▶ [OBJECTIF]: Reproduisez sous forme de tableau Markdown les lignes qui commencent à celle contenant "is (409, 610)." et se terminent à celle contenant "legend-label: Cc-bearing silicate is", bornes comprises, sans les lignes vides. Utilisez deux colonnes : « N° » pour le numéro de rang et « Contenu » pour la ligne.

▶ [DOCUMENTS FOURNIS]:
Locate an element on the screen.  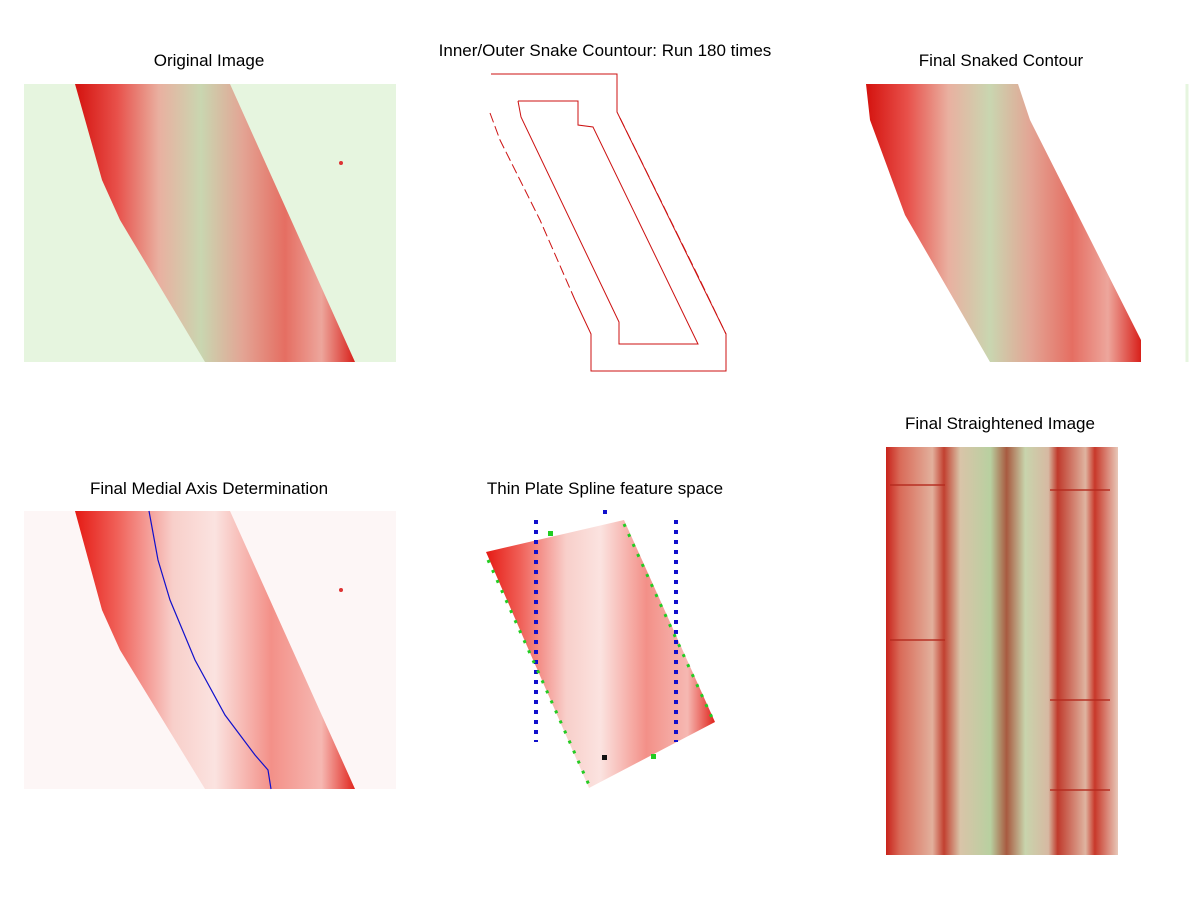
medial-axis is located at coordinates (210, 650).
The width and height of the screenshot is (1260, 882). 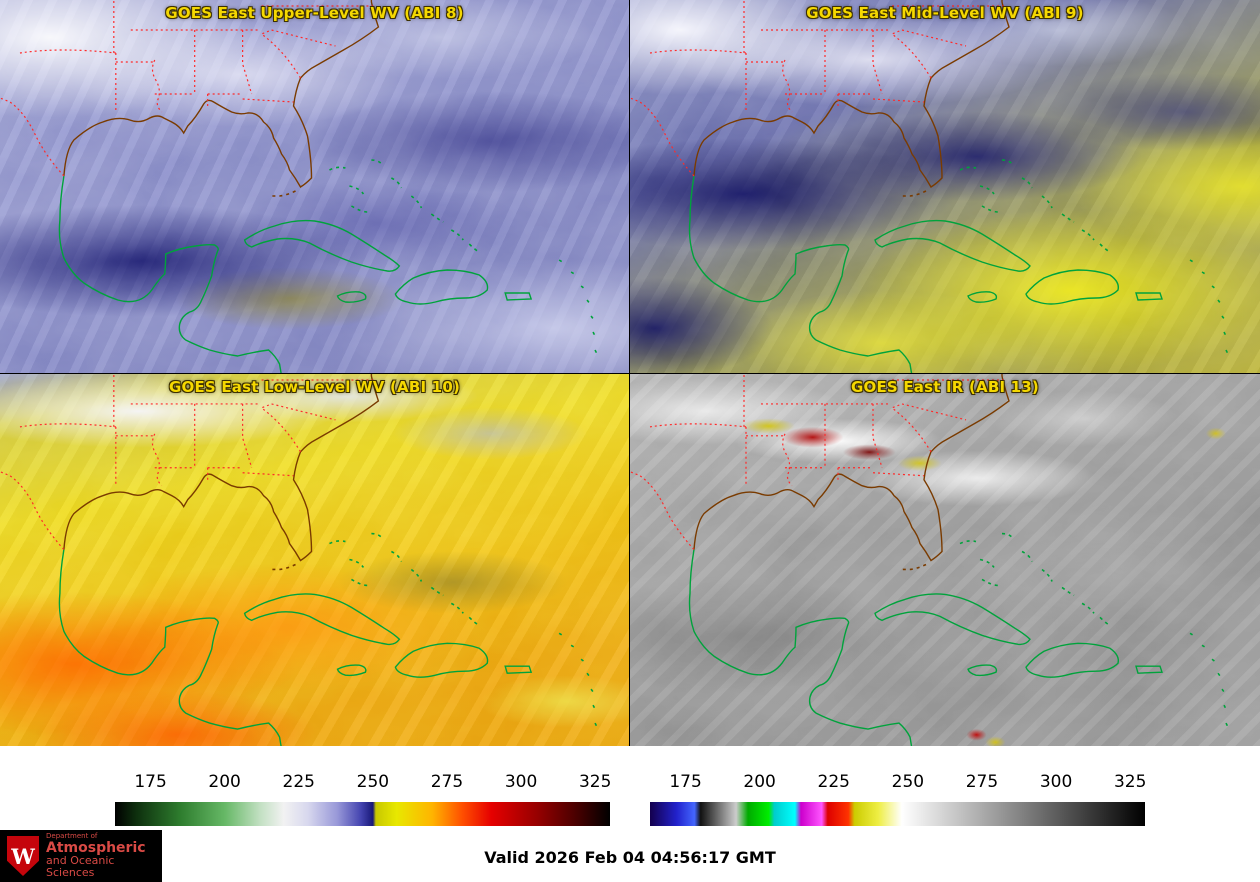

==

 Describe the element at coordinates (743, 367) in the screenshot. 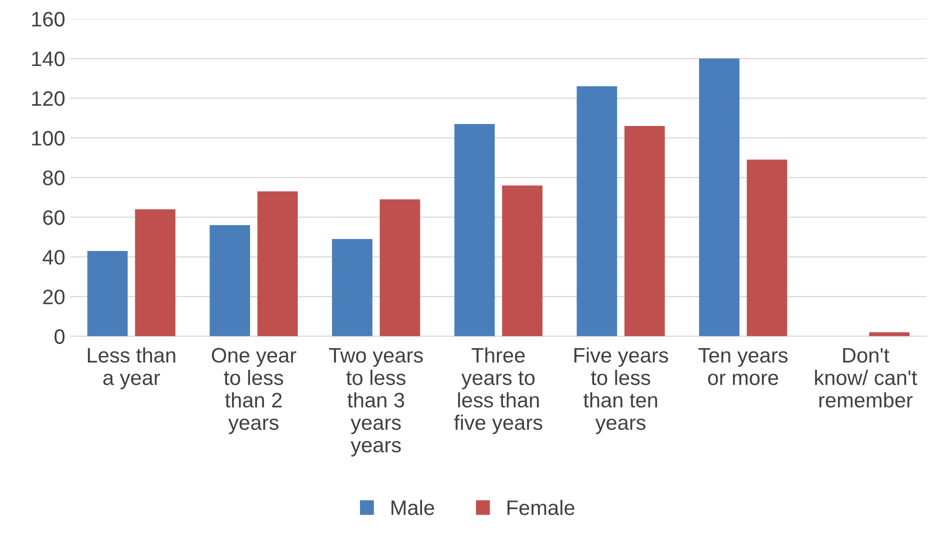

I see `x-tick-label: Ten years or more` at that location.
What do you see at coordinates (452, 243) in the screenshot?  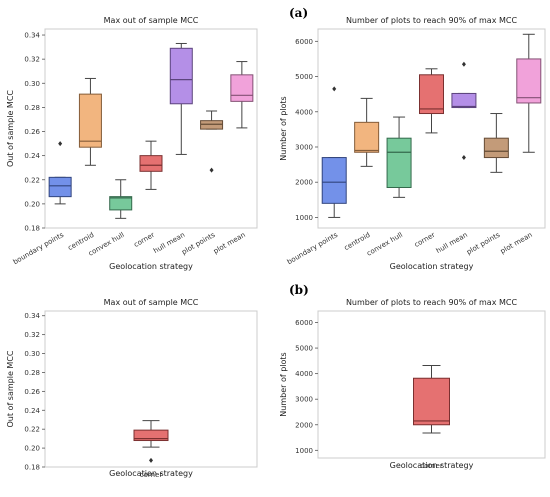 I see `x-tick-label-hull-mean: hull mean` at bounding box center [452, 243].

---

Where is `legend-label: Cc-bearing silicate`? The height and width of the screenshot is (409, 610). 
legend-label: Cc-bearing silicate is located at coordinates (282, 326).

▶ [SOLUTION DÉTAILLÉE]:
| N° | Contenu |
|---|---|
| 1 | Where is `legend-label: Cc-bearing silicate`? The height and width of the screenshot is (409, 610).  |
| 2 | legend-label: Cc-bearing silicate is located at coordinates (282, 326). |